Le théâtre
Vous voulez rire ?
par Pierre Corcos
mis en ligne le 28/12/2011

         Il nous raconte sa vie, sans aucune complaisance : nostalgie, tristesse, évocation de l'enfance. Puis retour dans le registre des joyeuses vacheries et même des méchantes blagues sur le physique, puisque - cruauté bien ordonnée commençant par soi-même - Guy Carlier s'est déjà copieusement démoli. Et, à nouveau, retour dans l'évocation à la Perec d'un temps révolu... Faire naître un rire de complicité intime, voire tendre, avec son public requiert un savant dosage entre comique et poésie, dans un espace-temps (d'où le titre) clos sur lui-même... Au passage, remarquons qu'un Gaspard Proust, valeur montante du rire actuellement, n'a que faire de ce savant dosage : lui reste toujours adossé à un comique acerbe et venimeux. Ce qu'il convient de retenir, c'est qu'à d'autres catégories esthétiques le comique peut se mixer, et chaque fois sa plasticité fait merveille. Guy Carlier a ainsi subtilement joué avec le pathétique, le poétique, tout en conservant la portée comique de son spectacle.

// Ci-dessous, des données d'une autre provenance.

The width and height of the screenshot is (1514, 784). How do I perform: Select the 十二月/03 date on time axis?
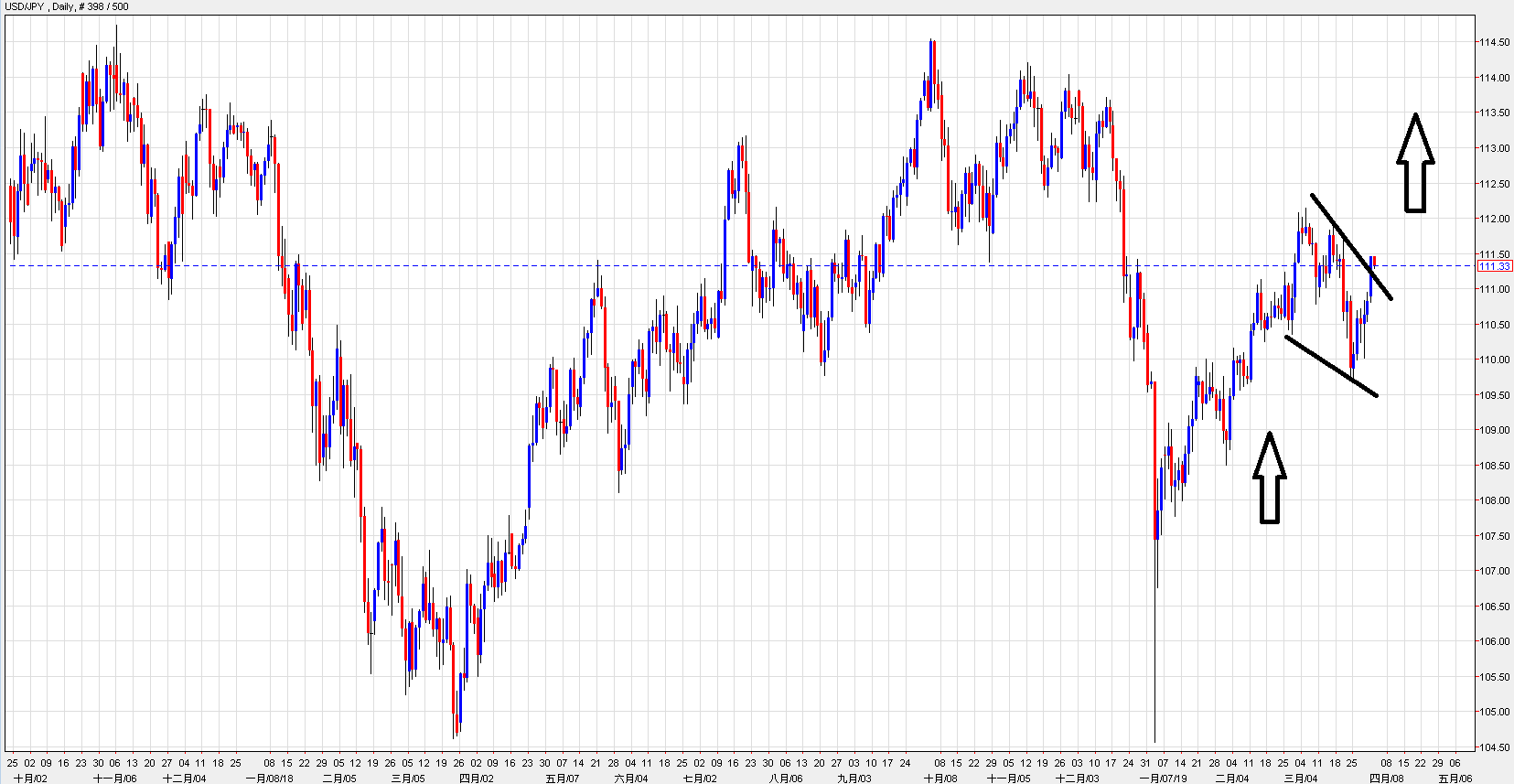(1077, 779)
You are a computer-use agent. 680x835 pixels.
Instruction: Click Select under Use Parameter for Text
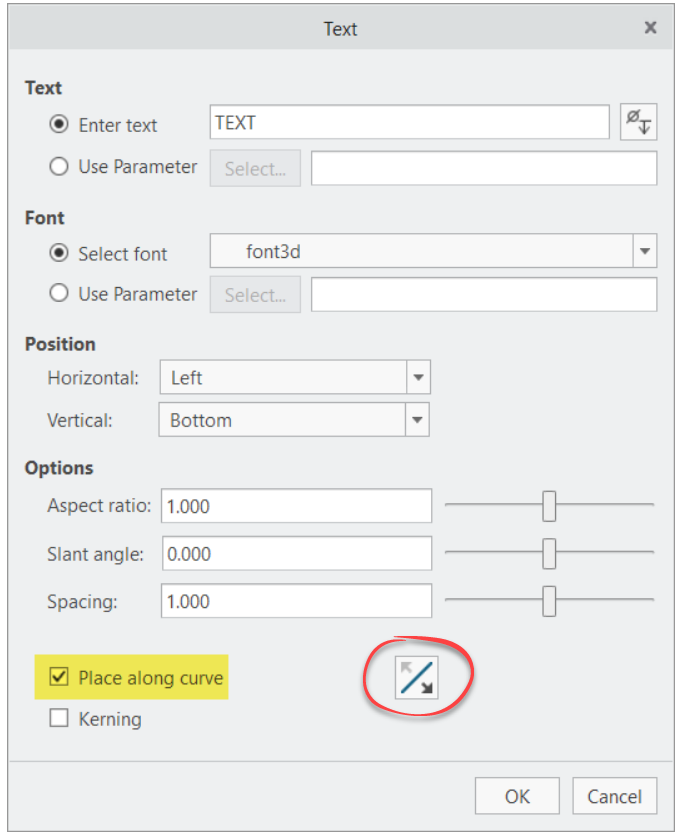255,167
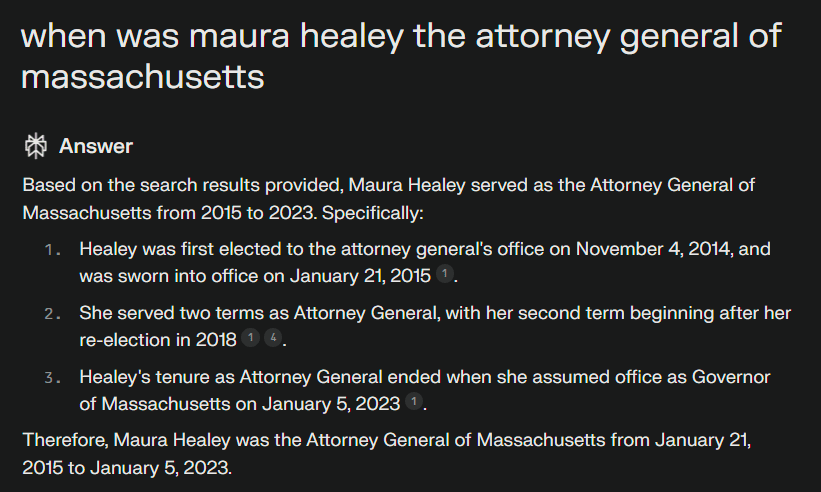
Task: Click the 'She served two terms' list item
Action: coord(434,326)
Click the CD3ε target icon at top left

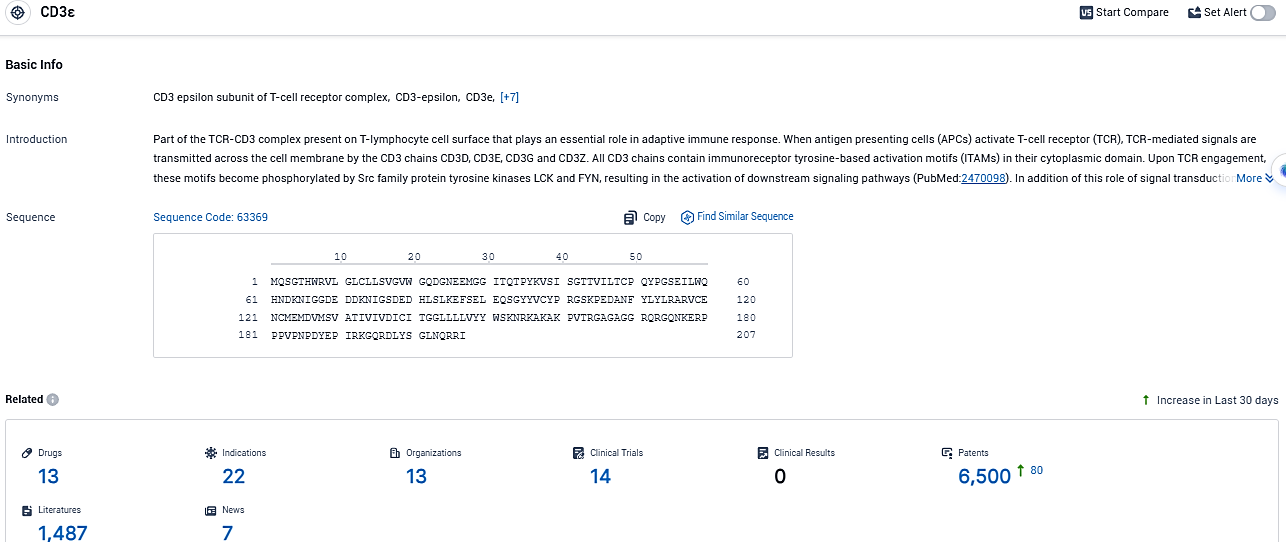(18, 13)
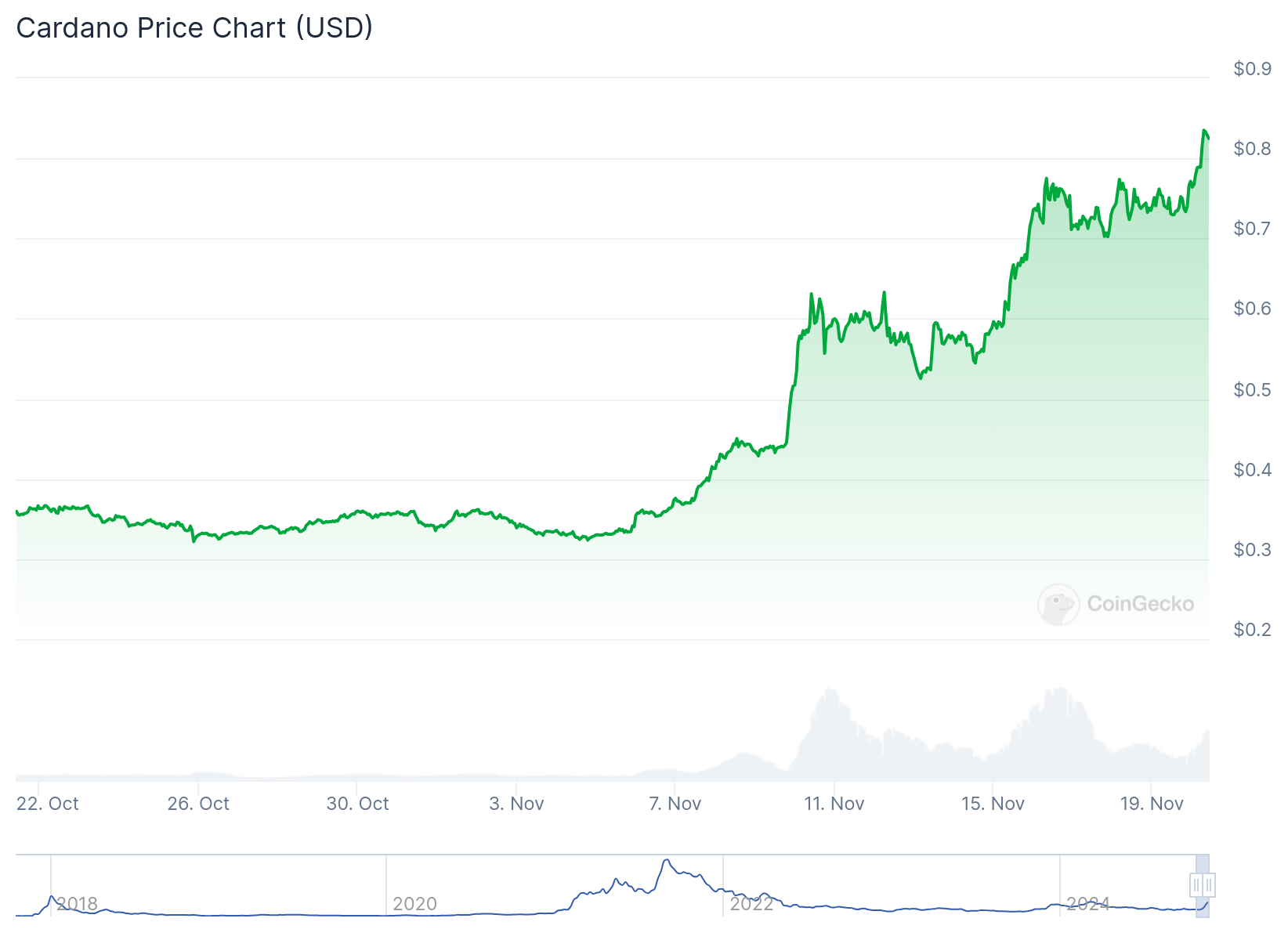Click the 19. Nov date label
The height and width of the screenshot is (940, 1288).
(x=1152, y=804)

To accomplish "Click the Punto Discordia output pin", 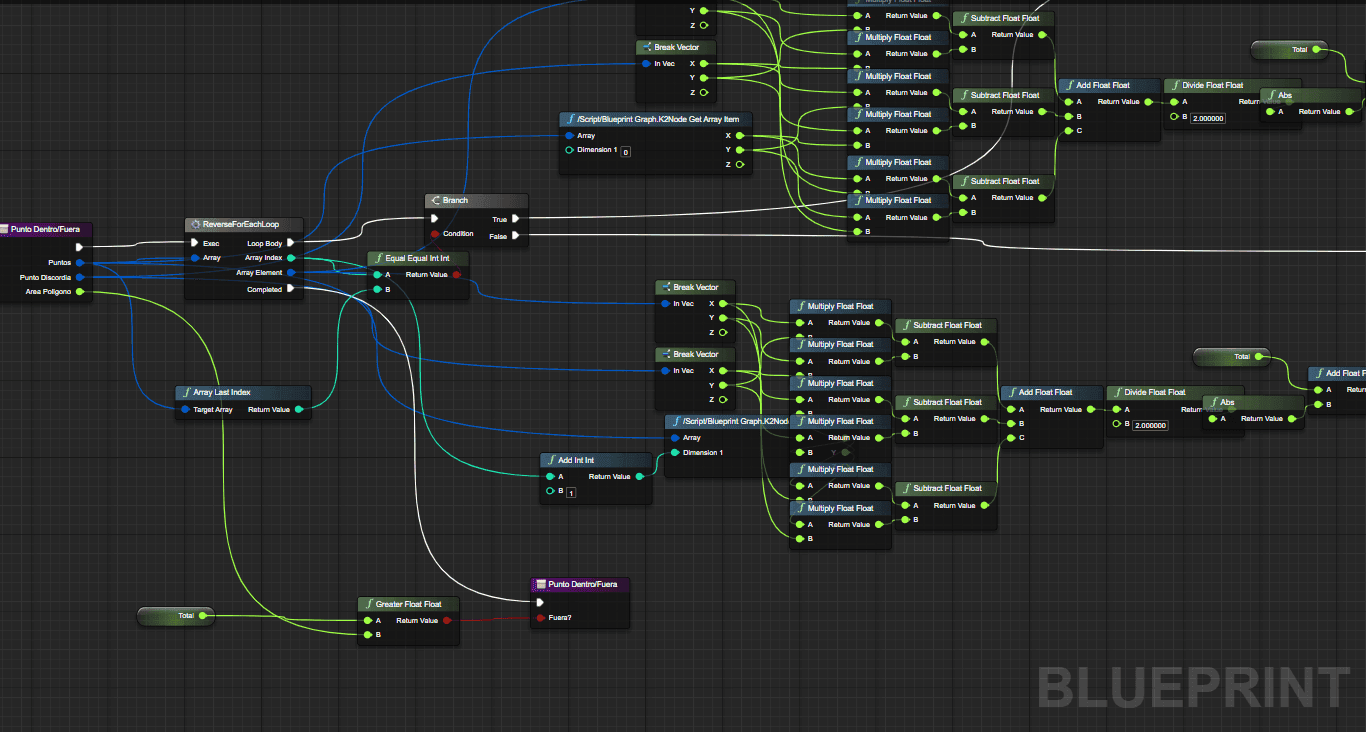I will (80, 277).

       Le metteur en scène Michel Didym vient à juste titre nous rappeler (la critique bien-pensante a trop tendance à l'oublier) que les textes comiques, au-delà du charisme sur scène de leur auteur-interprète, de ses pantomimes et grimaces, de sa gestuelle burlesque, demeurent des textes littéraires... Il suffit donc de faire dire par des personnalités physiquement très différentes de l'auteur comique ses textes, pour que l'on se rende compte qu'ils tiennent drôlement bien la route, et qu'on entende mieux encore leurs qualités stylistiques... Les deux comédiennes Christine Murillo et Dominique Valadié n'ont rien à voir avec Pierre Desproges. Leur faire jouer les Chroniques de la haine ordinaire, leur laisser le loisir d'une interprétation différente de ces textes courts et incisifs, c'est parier sur la validité, la solidité de la prose comique. L'expérience fonctionne, et le rire fuse entre les phrases ciselées et les bonnes vieilles figures de rhétorique. Seule difficulté, insurmontable : le comique est marqué par un contexte socio-historique donné; quand ce dernier change, de précieuses références font défaut, et la cible de la flèche comique perd de sa netteté. Ce qui plaide en faveur de la complexité du comique, de la multiplicité de ses variables, et consacre un peu plus, s'il en était besoin, le rire qu'il génère.